Table 3 DPPH activity of the squid ink

Antibacterial activity of squid ink

Human pathogenic microbes involved in the progression of different pathogenesis in humans including inflammation and severe infections (Sundaramoorthy et al. 2014). Herein, we have determined the antibacterial potential of the squid ink against human pathogens such as Escherichia coli, Pseudomonas aeruginosa, Staphylococcus aureus, and Klebsiella pneumoniae using the paper disc method. Ciprofloxacin was used as a standard for gram-negative bacteria such as Escherichia coli and Pseudomonas aeruginosa, and erythromycin was used as a standard for gram-positive bacteria such as Staphylococcus aureus and Klebsiella pneumoniae. The various concentrations of the samples (25–100 µg) were loaded in the sterile disc and zone of inhibition in comparison with the standards ciprofloxacin/ erythromycin and tabulated in Table 4. The zone of inhibition was observed to increase with respect to the increase in the concentration of the ink. All concentrations showed potential antibacterial activity against all 4 tested pathogens but showed lesser activities than the standards.

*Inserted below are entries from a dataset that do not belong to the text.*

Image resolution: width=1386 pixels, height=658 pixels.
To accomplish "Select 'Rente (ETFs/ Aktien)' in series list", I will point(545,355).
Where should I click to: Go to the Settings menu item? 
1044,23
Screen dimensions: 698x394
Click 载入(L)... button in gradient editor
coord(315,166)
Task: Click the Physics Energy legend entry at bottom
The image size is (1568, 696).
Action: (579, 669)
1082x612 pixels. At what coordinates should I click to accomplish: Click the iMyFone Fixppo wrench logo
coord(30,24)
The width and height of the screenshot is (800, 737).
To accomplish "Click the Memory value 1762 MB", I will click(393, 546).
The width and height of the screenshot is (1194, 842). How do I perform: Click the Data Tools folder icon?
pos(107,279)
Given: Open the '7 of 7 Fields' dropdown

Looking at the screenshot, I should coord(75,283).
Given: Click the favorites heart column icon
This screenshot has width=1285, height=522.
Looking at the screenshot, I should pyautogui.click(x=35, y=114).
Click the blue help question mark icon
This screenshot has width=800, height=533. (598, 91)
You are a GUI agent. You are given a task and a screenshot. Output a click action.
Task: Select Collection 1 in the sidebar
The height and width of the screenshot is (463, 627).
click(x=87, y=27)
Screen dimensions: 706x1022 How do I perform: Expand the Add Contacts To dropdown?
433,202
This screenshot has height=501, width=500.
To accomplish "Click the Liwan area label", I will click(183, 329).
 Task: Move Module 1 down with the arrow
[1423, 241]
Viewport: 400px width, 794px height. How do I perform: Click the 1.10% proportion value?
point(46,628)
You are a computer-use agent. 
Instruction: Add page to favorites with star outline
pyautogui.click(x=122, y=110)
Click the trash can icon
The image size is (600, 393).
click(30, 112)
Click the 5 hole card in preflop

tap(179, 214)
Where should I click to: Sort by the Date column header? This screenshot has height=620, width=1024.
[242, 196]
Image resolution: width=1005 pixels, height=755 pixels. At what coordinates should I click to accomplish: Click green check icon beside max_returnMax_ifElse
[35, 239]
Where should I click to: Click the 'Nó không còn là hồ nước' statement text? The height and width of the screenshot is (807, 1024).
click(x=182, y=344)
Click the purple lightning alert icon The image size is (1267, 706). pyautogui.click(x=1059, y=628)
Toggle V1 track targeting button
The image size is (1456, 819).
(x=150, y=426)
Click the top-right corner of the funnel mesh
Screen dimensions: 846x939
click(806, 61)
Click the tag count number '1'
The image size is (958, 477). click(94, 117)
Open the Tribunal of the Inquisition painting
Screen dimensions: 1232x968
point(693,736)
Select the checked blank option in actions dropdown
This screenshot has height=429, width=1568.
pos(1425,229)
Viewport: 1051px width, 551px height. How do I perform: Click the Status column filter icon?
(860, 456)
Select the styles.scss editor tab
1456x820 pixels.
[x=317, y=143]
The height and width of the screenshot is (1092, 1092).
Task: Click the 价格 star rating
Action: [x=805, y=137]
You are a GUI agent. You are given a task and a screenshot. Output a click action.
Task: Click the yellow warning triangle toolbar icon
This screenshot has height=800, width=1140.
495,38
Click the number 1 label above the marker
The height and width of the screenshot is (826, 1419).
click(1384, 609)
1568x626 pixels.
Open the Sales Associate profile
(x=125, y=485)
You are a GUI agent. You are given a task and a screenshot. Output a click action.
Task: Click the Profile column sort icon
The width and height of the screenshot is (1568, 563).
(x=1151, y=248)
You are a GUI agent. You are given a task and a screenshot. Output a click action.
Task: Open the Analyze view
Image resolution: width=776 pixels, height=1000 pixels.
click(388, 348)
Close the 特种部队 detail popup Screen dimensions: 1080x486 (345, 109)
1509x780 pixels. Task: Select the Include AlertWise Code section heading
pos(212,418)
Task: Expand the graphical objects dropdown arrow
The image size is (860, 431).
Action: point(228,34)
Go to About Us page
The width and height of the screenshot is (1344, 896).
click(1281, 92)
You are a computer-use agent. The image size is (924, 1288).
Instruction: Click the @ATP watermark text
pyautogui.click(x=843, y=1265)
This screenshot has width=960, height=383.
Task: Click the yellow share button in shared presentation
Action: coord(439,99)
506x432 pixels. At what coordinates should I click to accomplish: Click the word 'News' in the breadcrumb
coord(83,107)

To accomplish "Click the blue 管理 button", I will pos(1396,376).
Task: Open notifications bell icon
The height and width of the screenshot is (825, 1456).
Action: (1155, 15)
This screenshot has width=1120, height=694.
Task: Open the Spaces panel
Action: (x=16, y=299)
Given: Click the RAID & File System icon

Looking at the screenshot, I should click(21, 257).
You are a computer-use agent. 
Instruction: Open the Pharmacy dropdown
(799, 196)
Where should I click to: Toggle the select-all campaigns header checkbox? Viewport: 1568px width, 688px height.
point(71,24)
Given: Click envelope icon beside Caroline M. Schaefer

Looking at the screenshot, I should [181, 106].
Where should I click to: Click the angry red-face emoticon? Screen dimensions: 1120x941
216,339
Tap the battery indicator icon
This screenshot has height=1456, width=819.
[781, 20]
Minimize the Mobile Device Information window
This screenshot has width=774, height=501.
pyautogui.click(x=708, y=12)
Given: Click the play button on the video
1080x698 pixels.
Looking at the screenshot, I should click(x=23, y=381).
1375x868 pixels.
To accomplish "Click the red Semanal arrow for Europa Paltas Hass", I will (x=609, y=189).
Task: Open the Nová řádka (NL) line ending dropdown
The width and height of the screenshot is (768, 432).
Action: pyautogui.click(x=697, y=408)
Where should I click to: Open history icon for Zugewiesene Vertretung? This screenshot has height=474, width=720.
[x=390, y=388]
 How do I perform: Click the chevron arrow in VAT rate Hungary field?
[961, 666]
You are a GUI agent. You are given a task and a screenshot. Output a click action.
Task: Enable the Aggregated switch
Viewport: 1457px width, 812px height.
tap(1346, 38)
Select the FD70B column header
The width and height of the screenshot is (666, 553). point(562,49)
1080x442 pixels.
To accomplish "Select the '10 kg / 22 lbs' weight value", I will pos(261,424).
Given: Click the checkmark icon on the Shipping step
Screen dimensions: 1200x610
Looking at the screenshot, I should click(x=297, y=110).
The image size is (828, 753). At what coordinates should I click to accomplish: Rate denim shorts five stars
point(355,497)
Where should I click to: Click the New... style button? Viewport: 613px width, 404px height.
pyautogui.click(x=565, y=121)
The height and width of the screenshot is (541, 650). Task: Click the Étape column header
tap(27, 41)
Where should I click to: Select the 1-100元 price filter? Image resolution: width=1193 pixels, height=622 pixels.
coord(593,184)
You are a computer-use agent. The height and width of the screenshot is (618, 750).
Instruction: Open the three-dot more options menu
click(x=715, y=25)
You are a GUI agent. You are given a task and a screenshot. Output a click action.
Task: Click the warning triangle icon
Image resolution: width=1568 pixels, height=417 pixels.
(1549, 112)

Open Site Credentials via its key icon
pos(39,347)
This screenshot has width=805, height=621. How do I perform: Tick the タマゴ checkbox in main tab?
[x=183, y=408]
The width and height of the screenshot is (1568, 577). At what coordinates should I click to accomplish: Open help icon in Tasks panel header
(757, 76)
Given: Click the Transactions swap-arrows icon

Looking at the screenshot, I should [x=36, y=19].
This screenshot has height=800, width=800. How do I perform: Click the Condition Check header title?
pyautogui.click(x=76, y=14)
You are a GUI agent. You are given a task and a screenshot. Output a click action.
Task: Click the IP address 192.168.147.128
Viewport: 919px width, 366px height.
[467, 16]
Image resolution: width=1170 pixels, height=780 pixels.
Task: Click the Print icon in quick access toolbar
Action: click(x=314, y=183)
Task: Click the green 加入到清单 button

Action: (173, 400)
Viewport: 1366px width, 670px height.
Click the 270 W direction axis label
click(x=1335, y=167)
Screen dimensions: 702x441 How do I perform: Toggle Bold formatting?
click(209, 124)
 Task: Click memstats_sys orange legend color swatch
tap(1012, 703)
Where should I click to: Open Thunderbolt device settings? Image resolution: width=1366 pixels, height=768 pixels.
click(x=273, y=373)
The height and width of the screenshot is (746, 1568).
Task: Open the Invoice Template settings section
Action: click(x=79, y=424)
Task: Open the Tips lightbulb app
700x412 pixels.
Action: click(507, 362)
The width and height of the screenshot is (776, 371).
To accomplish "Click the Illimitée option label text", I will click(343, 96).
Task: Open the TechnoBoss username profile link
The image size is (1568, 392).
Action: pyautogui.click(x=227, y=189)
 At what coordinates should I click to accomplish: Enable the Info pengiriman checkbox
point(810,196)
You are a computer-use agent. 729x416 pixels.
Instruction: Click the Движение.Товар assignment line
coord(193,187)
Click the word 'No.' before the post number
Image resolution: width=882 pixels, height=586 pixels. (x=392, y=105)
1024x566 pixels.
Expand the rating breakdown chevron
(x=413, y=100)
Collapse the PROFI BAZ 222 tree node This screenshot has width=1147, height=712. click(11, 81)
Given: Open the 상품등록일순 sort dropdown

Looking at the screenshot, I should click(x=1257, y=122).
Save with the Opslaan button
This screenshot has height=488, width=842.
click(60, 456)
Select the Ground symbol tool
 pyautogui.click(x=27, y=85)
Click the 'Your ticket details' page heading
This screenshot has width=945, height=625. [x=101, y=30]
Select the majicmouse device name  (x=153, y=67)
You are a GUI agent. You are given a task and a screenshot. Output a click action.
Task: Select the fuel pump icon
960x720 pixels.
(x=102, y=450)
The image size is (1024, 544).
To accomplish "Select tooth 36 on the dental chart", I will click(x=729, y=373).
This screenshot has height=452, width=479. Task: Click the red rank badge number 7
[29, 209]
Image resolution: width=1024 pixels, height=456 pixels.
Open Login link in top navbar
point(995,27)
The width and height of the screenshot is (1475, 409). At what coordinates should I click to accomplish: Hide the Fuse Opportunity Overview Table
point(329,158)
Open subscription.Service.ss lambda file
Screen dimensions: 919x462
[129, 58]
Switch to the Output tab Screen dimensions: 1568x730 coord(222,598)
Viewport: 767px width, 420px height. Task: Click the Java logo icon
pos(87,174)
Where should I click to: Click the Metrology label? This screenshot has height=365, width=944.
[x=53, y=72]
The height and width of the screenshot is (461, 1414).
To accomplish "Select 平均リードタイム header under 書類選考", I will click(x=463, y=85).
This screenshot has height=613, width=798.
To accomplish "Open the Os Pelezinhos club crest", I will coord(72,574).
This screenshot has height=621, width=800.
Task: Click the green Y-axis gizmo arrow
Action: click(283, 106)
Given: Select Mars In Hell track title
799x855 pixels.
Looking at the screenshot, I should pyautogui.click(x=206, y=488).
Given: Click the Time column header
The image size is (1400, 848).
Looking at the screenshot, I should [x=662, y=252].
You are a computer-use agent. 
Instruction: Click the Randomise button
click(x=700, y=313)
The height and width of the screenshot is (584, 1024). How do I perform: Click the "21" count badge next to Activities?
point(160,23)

Table 4 Zone of inhibition potential of the squid ink

Conclusion

In recent decades, marine organisms are attracting more interest due to their valuable products which offer versatile biological activities, thus having a huge market in the pharmaceutical and cosmetic industries. In the present study, we have focused on the isolation, purification, characterization, and biological activity evaluation of the melanin pigment from the Indian squid Uroteuthis duvaucelii. The squid ink was collected and processed, and the powdered ink sample was purified. Then, the chemical composition of melanin pigment in the ink samples was characterized by UV-Vis spectroscopy, FE-SEM, FTIR, and GCMS analysis. In addition, it also shows potent free radical scavenging activity confirmed by DPPH assay and significant antibacterial activity against Staphylococcus aureus, Klebsiella pneumoniae, Escherichia coli, and Pseudomonas aeruginosa pathogenic microorganisms. Finally, we conclude that the melanin pigment from squid ink was successfully isolated and characterized, and their biological activities were also assessed. Thus, it has to be studied further to formulate more value-added products in healthcare and cosmetics by replacing synthetic compounds and formulations in the near future.